Car on parle beaucoup de Jésus dans le Coran ; bien plus que de Mahomet. Si Moïse est le prophète le plus cité et Abraham est décrit comme le premier vrai monothéiste, c’est Jésus qui joue un rôle décisif dans l’eschatologie musulmane. Jésus sera bien là à la Fin des temps, lorsque l’apocalypse sonnera l’heure de la reddition et de l’ultime combat contre le Mal et l’Anté-Christ (Dajjâl) avant le triomphe du Royaume de Dieu ; Mahomet ne sera que le témoin de ses exploits. Sur ce point, le rôle du Christ est très proche de l’eschatologie chrétienne des premiers temps du christianisme et des apocalypses – apocryphes ou non – qui ont été écrites. C’est plutôt sur la vie et la nature de Jésus que les choses divergent. À lire le livre de Mordillat et de Prieur qui se fonde sur toute une littérature critique, la vision musulmane de Jésus est originale, prolongeant des hérésies chrétiennes et les conceptions de courants minoritaires.
Un Jésus original

Même si le Coran est un livre « sans contexte », pour reprendre les dires des deux auteurs, on peut dégager, à travers les nombreuses allusions implicites présentes dans le livre, les traits de la communauté religieuse proto-musulmane. Il s’agit manifestement d’une communauté où la familiarité avec les deux grands courants du monothéisme est évidente, alors que les polythéistes semblent très en retrait. Il s’agit d’une communauté où les écrits reconnus comme canoniques, notamment par l’Église catholique, voisinent voire s’effacent devant de nombreux textes apocryphes. Dans cette communauté, aucun dogme ne l’emporte réellement et ce d’autant plus que les idées religieuses se diffusent avant tout sous une forme orale.
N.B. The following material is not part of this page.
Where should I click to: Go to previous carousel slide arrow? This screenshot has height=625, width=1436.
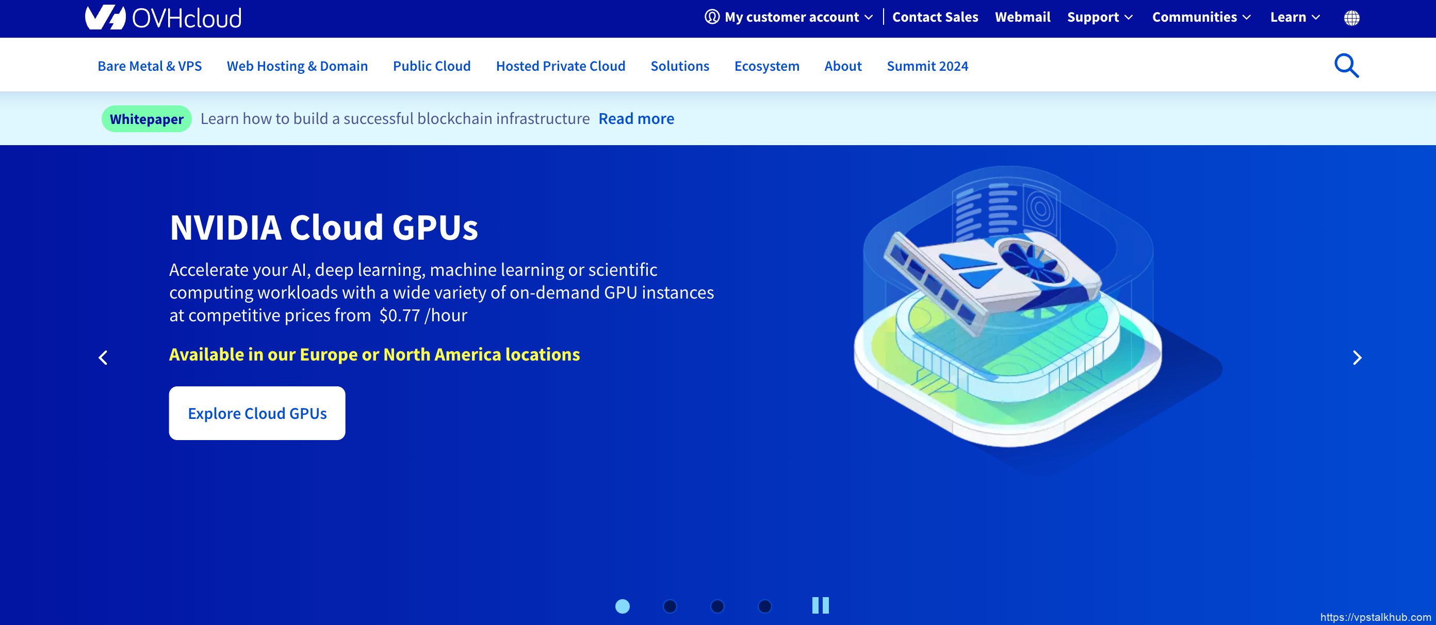(x=103, y=358)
Dans de telles circonstances, malgré les polémiques fortes que l’on trouve dans le Coran contre le judaïsme – le Coran accuse les Juifs d’avoir fait mettre à mort Jésus de manière bien plus nette que ne le font les Évangiles – ou contre les Chrétiens, il est douteux que l’originalité radicale du message religieux de Mahomet et de la communauté proto-musulmane ait été claire pour les premiers concernés. Ils proposaient à l’origine une « rectification » du monothéisme, mais au sein de la grande famille des monothéismes juifs et chrétiens, et non d’incarner un courant strictement divergent.
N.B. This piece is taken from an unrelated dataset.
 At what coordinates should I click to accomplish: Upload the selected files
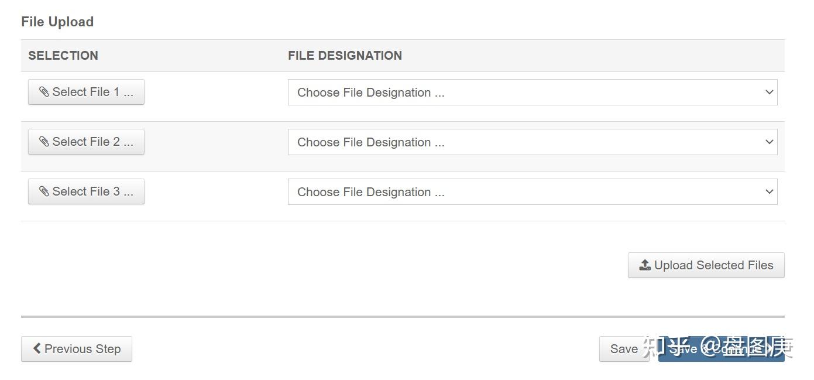(x=706, y=265)
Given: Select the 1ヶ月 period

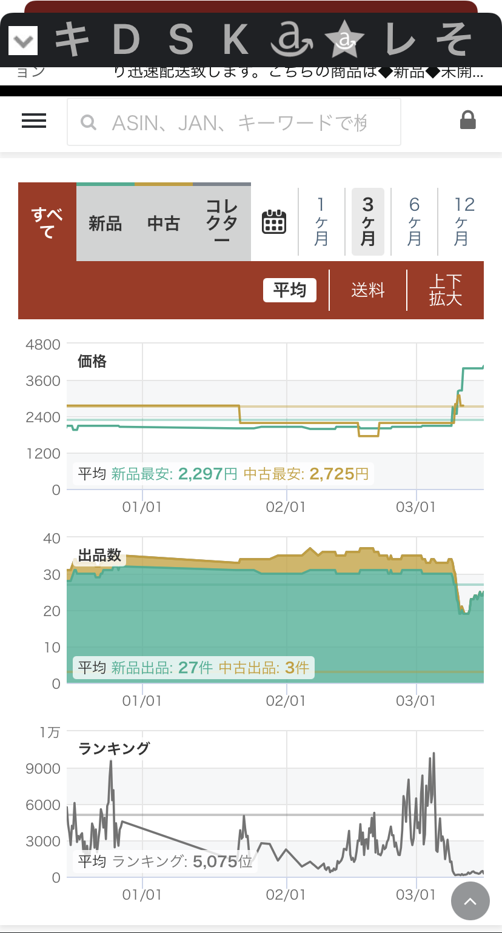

Faire ce que l’envoyé de Dieu n’avait pas fait

Plus intéressant encore est la place de Jésus dans les premières inscriptions islamiques du VIIe siècle : alors que le Coran n’était pas encore fixé définitivement, les inscriptions varient et fluctuent sans jamais reprendre mot pour mot le contenu des sourates à venir. Mais on retrouve une constante importante : dans ces graffitis, il y a des références aux prophètes bibliques (Noé, Abraham etc.) et évidemment à Jésus, mais pas à Mahomet. Ce dernier semble entrer par la petite porte dans le système religieux musulman, malgré son rôle indéniable à la Mecque et à Médine. Il faut attendre 685 pour voir enfin apparaître son nom… sur une pièce de monnaie. Et il n’est cité que comme « envoyé de Dieu » et non son prophète. Il faudra des années pour que la figure prophétique des musulmans soit avant tout celle de Mahomet : à l’origine ce rôle était manifestement tenu par Jésus. C’est bien dans le besoin de faire émerger un prophète spécifique à l’Islam, face à d’autres religions fortement structurées, que le statut de Mahomet est devenu tel qu’il est aujourd’hui. Encore une fois, on constate que non seulement une religion ne nait pas de rien, mais qu’elle se modèle selon des impératifs fréquemment bien peu religieux, comme en témoigne parfaitement l’Islam des origines.
Baptiste Eychart
Gérard Mordillat et Jérôme Prieur, Jésus selon Mahomet, Seuil/Arte éditions, 271 pages, 20 €.